The first thing is displaying the plot.
If you use Jupyter Notebook or VS Code the plot will be just shown.
However, if you work in the terminal automatic displaying is turned
off by default. You need to run the Makie.inline!(false) command
to turn it on. After issuing it each time you try to display the
figure it will be opened in your default image viewer.

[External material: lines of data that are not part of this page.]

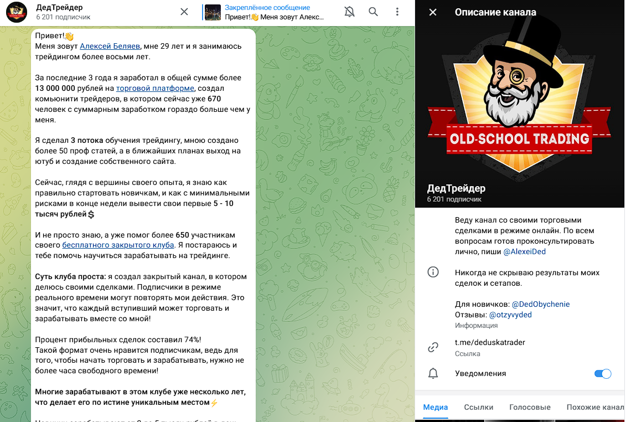Select the Медиа tab

tap(436, 407)
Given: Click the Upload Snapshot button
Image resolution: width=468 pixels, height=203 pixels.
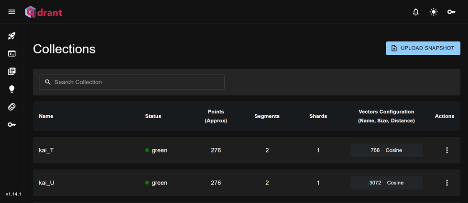Looking at the screenshot, I should (423, 48).
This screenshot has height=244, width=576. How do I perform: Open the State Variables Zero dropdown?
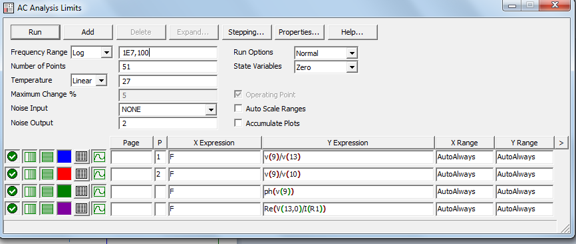[326, 67]
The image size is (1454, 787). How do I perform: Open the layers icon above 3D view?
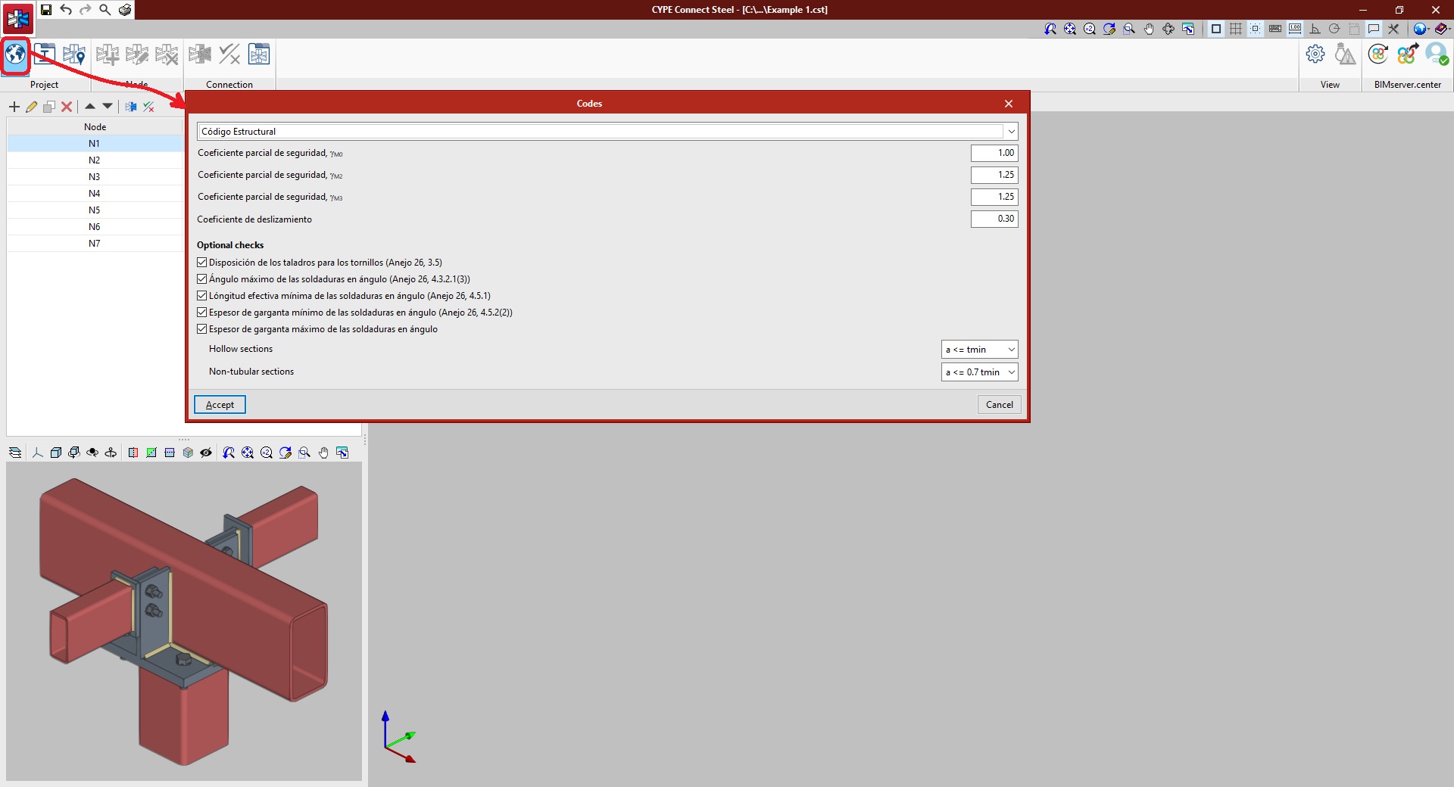pos(15,453)
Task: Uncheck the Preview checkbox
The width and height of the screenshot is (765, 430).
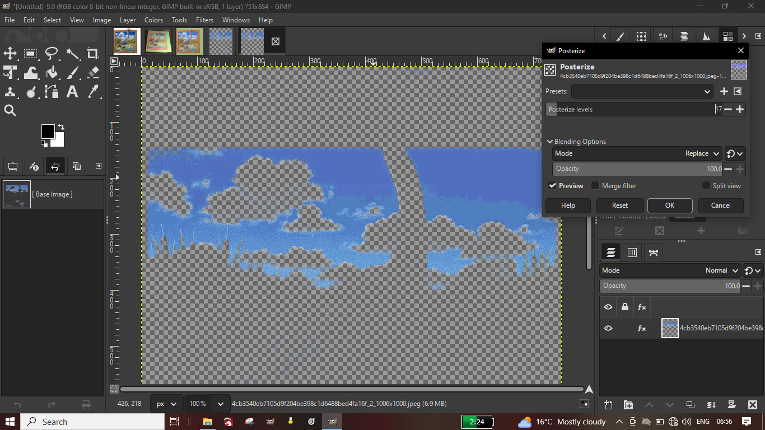Action: click(552, 186)
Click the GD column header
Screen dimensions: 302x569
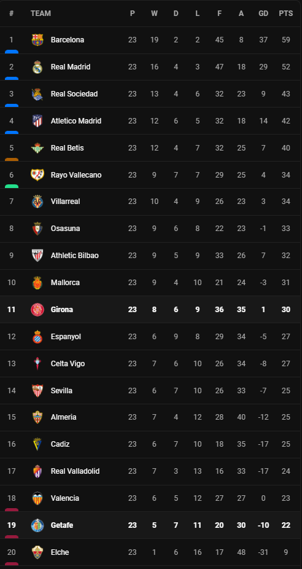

Now let me comment on the plotting code.
If you have never used AlgebraOfGraphics.jl I recommend you first
read the AlgebraOfGraphics.jl manual as the code
I used is relatively advanced.

The line creating the aog_plt object is using AlgebraOfGraphics.jl
commands. As you can see using * we can link data, with mapping operations
and visualization commands. What is interesting in the presented case
is the fact that my source data contains two columns :time and :size
that I want plotted on separate subplots. This is not a problem in
AlgebraOfGraphics.jl. I just needed to pass a vector [:time, :size]
to make it work. Later the col = dims(1) => renamer(["", ""]) instruction
signals that I want to have them plotted in separate subplots. The
renamer(["", ""]) disables display of subplot titles as I have
series names shown as y-axis labels anyway.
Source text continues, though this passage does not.